Revitalizada, a Praça Dom Cabral foi reinaugurada durante a festa (foto: Beto Novaes/EM/D.A Press)
Quando as imagens chegaram à entrada da ermida, muitos fiéis fizeram seus pedidos e aproveitaram para tirar fotos. “A primeira vez que vim à Serra da Piedade foi em 1955, no meu batizado. Desde então, estou sempre aqui”, contou o agrimensor Valdir Bartolomeu Rodrigues, de 63 anos, acompanhado da mulher Geralda Ferreira Lima e do neto Pedro, de 4, moradores do Bairro São Bernardo, na Região da Pampulha, em BH. Carregando o neto, Geralda fez questão de tocar a imagem e pedir muitas graças e paz para o mundo. Também residente em BH, a aposentada Mariana Costa Santos Cruz, do Bairro Santa Terezinha, na mesma região, disse que ontem era um dia muito especial e que, o mais importante é “entender, no dia a dia, as graças que Deus nos dá”.
A história do Santuário Nossa Senhora da Piedade começa no século 18, com o relato de um milagre: a Virgem Maria teria aparecido para duas jovens no alto da serra. A partir desse dia, o fato se espalha rapidamente. O episódio toca o coração do português Antônio da Silva Bracarena, então na colônia para ganhar dinheiro. Mas ele se converte e decide dedicar sua vida à construção de uma capela no lugar onde ocorrera o milagre. O singelo templo dedicado a Nossa Senhora da Piedade começa a ser erguido em 1767 e, mais tarde, ganha a imagem esculpida por um jovem de Ouro Preto, depois reconhecido como o mestre do Barroco mineiro Antonio Francisco Lisboa, o Aleijadinho. No ano passado, foram celebrados os 250 anos de peregrinação.

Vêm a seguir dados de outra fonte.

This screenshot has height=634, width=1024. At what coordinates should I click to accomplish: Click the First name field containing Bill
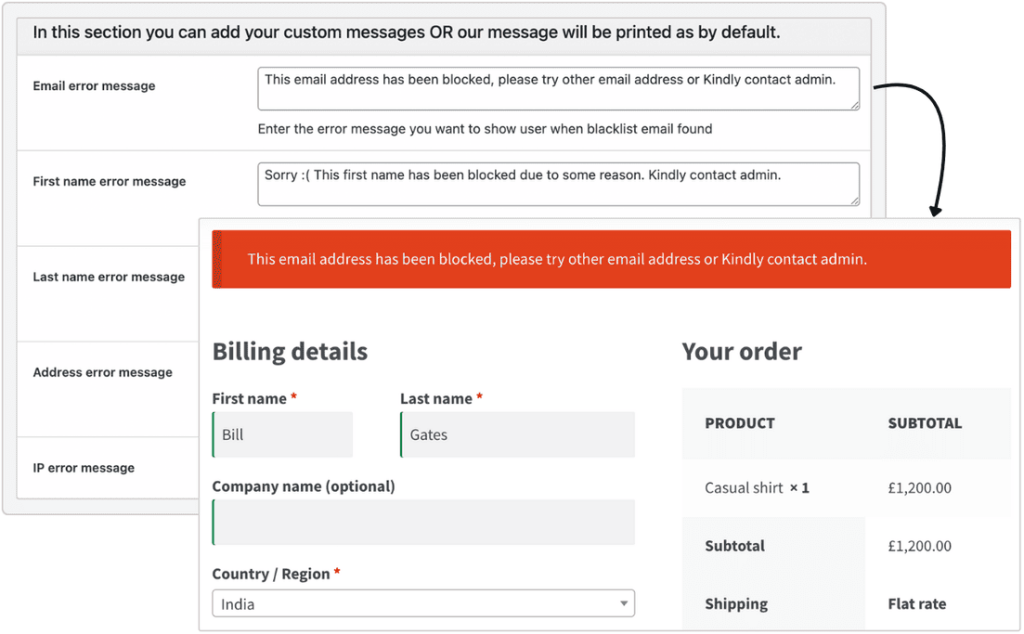[x=283, y=435]
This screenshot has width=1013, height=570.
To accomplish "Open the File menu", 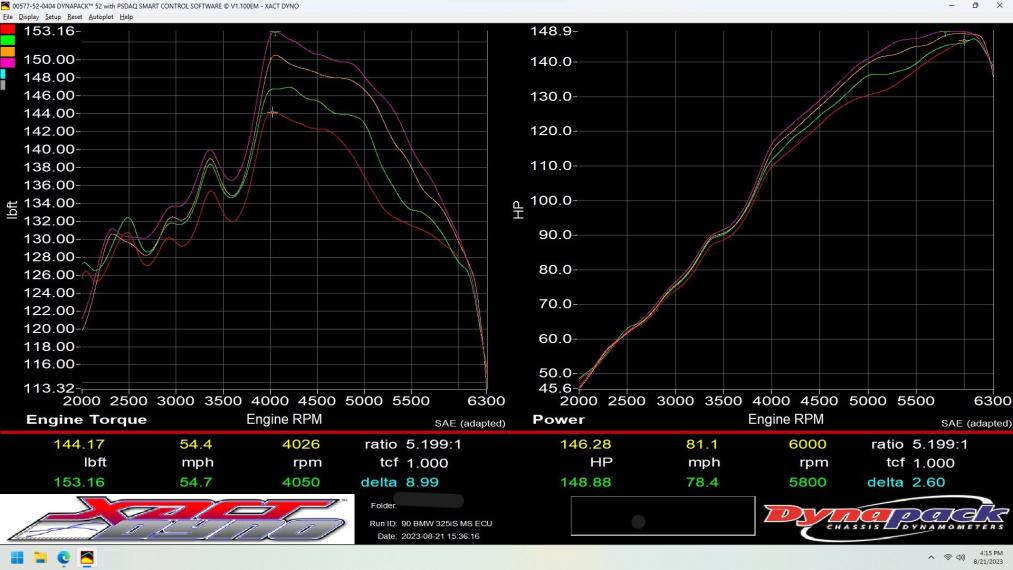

Foto: Arquivo O Cruzeiro/EM/DA Press
De acordo com a Arquidiocese de Belo Horizonte, a consagração de Minas Gerais a Nossa Senhora da Piedade ocorreu em 31 de julho de 1960, durante uma grande festa na Praça da Liberdade, após o Papa João XXIII, hoje santo da Igreja, reconhecer que Maria, com o título de Senhora da Piedade, é a padroeira do estado. Com o reconhecimento, o pontífice acolheu um pedido dos bispos mineiros, de modo especial do cardeal dom Carlos Carmelo de Vasconcellos Motta. O religioso, conhecido como Cardeal Motta, foi arcebispo de São Paulo e Aparecida (SP), mas cresceu no alto da Serra da Piedade, acompanhando de perto as grandes peregrinações do povo mineiro ao local (foto). Tombada pelo estado, pelo Instituto do Patrimônio Histórico e Artístico Nacional (Iphan) e pelo município de Caeté, a Serra da Piedade é ponto de partida e chegada do Caminho Religioso da Estrada Real (Crer), que liga o santuário da padroeira de Minas a Aparecida (SP), onde está a imagem da protetora do Brasil, Nossa Senhora da Conceição Aparecida.